(Beginning of DATASET)
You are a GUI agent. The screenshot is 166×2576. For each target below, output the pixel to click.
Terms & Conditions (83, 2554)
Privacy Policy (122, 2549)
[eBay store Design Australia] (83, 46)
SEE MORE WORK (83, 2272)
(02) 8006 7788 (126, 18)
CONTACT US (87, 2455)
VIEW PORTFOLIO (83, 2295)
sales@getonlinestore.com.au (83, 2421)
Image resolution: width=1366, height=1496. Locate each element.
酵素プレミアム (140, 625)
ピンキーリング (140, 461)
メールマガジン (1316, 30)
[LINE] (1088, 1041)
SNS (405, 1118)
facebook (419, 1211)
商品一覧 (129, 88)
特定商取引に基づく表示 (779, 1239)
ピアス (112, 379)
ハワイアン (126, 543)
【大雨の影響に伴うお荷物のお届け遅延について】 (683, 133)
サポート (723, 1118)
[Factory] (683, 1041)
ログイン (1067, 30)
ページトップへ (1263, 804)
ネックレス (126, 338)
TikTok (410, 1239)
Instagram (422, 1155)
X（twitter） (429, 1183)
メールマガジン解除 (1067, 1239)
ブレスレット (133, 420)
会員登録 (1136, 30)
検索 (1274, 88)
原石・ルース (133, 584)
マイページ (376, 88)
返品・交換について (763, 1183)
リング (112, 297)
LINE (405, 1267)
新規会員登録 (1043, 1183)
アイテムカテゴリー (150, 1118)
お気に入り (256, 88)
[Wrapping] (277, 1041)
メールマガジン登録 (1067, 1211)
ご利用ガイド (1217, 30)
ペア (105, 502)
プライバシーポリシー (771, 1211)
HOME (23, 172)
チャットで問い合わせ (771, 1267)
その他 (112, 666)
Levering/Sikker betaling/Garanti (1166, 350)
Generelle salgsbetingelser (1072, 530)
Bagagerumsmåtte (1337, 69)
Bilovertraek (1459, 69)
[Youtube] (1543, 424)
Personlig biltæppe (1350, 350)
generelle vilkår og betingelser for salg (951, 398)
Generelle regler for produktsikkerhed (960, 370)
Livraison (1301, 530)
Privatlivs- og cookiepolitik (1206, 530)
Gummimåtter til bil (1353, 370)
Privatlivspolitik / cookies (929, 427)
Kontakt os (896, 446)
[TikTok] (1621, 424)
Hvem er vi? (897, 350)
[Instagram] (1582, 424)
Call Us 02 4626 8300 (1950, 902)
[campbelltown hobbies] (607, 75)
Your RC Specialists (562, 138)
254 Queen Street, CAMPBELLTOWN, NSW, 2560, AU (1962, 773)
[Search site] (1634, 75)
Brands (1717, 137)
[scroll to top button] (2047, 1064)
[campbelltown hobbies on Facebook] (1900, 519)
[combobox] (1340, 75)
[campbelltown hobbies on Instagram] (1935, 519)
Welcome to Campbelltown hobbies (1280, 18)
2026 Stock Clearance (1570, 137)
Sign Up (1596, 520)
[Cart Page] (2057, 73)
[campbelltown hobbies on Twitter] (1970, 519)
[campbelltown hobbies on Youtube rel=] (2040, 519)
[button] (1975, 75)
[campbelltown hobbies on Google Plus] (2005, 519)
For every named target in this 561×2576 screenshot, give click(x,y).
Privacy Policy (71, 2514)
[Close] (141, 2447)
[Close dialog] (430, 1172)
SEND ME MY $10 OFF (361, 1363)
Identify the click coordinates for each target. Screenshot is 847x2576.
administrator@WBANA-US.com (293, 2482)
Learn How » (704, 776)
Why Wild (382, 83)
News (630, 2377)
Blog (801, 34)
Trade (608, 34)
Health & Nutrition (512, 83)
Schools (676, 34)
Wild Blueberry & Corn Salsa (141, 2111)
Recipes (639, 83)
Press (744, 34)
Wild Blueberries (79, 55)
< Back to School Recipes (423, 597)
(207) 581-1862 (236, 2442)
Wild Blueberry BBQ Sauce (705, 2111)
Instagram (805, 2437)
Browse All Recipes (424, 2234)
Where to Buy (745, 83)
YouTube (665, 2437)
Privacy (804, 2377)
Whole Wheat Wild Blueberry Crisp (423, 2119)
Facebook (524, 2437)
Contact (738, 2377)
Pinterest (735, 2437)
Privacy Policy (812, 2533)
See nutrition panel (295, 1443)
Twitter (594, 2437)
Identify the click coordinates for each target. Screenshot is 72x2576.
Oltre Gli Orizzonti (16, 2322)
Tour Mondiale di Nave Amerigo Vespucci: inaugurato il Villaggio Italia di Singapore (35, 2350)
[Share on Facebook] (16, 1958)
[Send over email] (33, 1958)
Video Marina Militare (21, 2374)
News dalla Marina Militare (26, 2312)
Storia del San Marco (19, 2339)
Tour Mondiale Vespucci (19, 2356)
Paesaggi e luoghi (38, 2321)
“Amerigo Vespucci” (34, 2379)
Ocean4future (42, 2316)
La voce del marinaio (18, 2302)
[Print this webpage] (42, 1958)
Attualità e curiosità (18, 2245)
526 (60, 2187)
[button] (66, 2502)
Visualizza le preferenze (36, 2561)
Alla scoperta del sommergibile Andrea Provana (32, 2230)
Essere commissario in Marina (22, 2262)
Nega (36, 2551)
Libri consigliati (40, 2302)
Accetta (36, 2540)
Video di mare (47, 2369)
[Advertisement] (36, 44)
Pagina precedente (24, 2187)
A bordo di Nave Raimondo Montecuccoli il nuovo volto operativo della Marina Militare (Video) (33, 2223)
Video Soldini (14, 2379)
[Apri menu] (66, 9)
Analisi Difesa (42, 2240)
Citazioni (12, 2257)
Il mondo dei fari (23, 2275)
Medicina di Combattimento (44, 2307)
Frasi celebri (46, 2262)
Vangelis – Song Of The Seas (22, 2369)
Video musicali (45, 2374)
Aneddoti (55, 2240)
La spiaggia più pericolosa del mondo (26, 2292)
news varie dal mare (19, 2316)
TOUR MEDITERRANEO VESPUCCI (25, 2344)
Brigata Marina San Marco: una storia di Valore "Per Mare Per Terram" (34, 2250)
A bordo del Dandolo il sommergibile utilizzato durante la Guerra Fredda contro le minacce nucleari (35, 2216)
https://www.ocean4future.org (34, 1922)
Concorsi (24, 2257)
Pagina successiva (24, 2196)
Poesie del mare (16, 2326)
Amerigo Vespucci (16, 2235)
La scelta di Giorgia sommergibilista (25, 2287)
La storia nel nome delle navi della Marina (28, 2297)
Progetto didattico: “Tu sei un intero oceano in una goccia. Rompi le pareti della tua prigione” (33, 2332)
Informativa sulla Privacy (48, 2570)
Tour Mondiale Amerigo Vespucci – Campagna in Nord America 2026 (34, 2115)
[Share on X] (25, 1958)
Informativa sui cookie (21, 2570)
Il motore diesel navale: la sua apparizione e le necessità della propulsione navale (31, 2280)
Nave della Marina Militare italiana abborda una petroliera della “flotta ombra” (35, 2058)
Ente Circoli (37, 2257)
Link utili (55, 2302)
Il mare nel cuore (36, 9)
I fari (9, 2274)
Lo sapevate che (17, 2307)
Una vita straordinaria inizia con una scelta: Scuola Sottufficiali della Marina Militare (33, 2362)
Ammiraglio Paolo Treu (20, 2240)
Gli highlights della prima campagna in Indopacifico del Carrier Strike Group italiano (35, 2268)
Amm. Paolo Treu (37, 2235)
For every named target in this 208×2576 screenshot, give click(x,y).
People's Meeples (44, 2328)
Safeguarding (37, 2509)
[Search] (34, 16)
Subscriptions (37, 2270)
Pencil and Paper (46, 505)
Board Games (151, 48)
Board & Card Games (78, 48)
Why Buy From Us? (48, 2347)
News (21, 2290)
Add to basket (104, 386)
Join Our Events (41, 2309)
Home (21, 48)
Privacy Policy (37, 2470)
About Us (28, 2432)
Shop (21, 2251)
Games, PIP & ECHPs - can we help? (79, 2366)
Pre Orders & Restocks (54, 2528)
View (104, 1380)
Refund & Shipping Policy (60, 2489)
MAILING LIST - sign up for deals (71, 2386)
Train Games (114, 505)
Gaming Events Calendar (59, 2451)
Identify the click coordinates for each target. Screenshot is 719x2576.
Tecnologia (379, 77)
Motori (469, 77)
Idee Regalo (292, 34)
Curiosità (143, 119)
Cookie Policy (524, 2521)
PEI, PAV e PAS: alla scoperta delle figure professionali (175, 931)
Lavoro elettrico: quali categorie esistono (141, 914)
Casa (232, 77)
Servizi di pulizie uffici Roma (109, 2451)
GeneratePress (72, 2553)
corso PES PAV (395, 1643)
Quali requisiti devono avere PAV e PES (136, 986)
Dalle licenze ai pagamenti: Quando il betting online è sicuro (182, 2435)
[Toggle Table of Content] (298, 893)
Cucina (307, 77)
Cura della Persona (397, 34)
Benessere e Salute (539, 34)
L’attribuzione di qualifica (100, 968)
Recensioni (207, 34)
(End of DATASET)
» **WHAT NEEDS TO BE DONE**: Go to the line with "商品一覧 (129, 88)" in the entries above and repeat every line from there through the line with "[campbelltown hobbies on Facebook]", exactly and with no other text.

» **REPLY TO THE TASK**:
商品一覧 (129, 88)
特定商取引に基づく表示 (779, 1239)
ピアス (112, 379)
ハワイアン (126, 543)
【大雨の影響に伴うお荷物のお届け遅延について】 (683, 133)
サポート (723, 1118)
[Factory] (683, 1041)
ログイン (1067, 30)
ページトップへ (1263, 804)
ネックレス (126, 338)
TikTok (410, 1239)
Instagram (422, 1155)
X（twitter） (429, 1183)
メールマガジン解除 (1067, 1239)
ブレスレット (133, 420)
会員登録 (1136, 30)
検索 (1274, 88)
原石・ルース (133, 584)
マイページ (376, 88)
返品・交換について (763, 1183)
リング (112, 297)
LINE (405, 1267)
新規会員登録 (1043, 1183)
アイテムカテゴリー (150, 1118)
お気に入り (256, 88)
[Wrapping] (277, 1041)
メールマガジン登録 (1067, 1211)
ご利用ガイド (1217, 30)
ペア (105, 502)
プライバシーポリシー (771, 1211)
HOME (23, 172)
チャットで問い合わせ (771, 1267)
その他 (112, 666)
Levering/Sikker betaling/Garanti (1166, 350)
Generelle salgsbetingelser (1072, 530)
Bagagerumsmåtte (1337, 69)
Bilovertraek (1459, 69)
[Youtube] (1543, 424)
Personlig biltæppe (1350, 350)
generelle vilkår og betingelser for salg (951, 398)
Generelle regler for produktsikkerhed (960, 370)
Livraison (1301, 530)
Privatlivs- og cookiepolitik (1206, 530)
Gummimåtter til bil (1353, 370)
Privatlivspolitik / cookies (929, 427)
Kontakt os (896, 446)
[TikTok] (1621, 424)
Hvem er vi? (897, 350)
[Instagram] (1582, 424)
Call Us 02 4626 8300 (1950, 902)
[campbelltown hobbies] (607, 75)
Your RC Specialists (562, 138)
254 Queen Street, CAMPBELLTOWN, NSW, 2560, AU (1962, 773)
[Search site] (1634, 75)
Brands (1717, 137)
[scroll to top button] (2047, 1064)
[campbelltown hobbies on Facebook] (1900, 519)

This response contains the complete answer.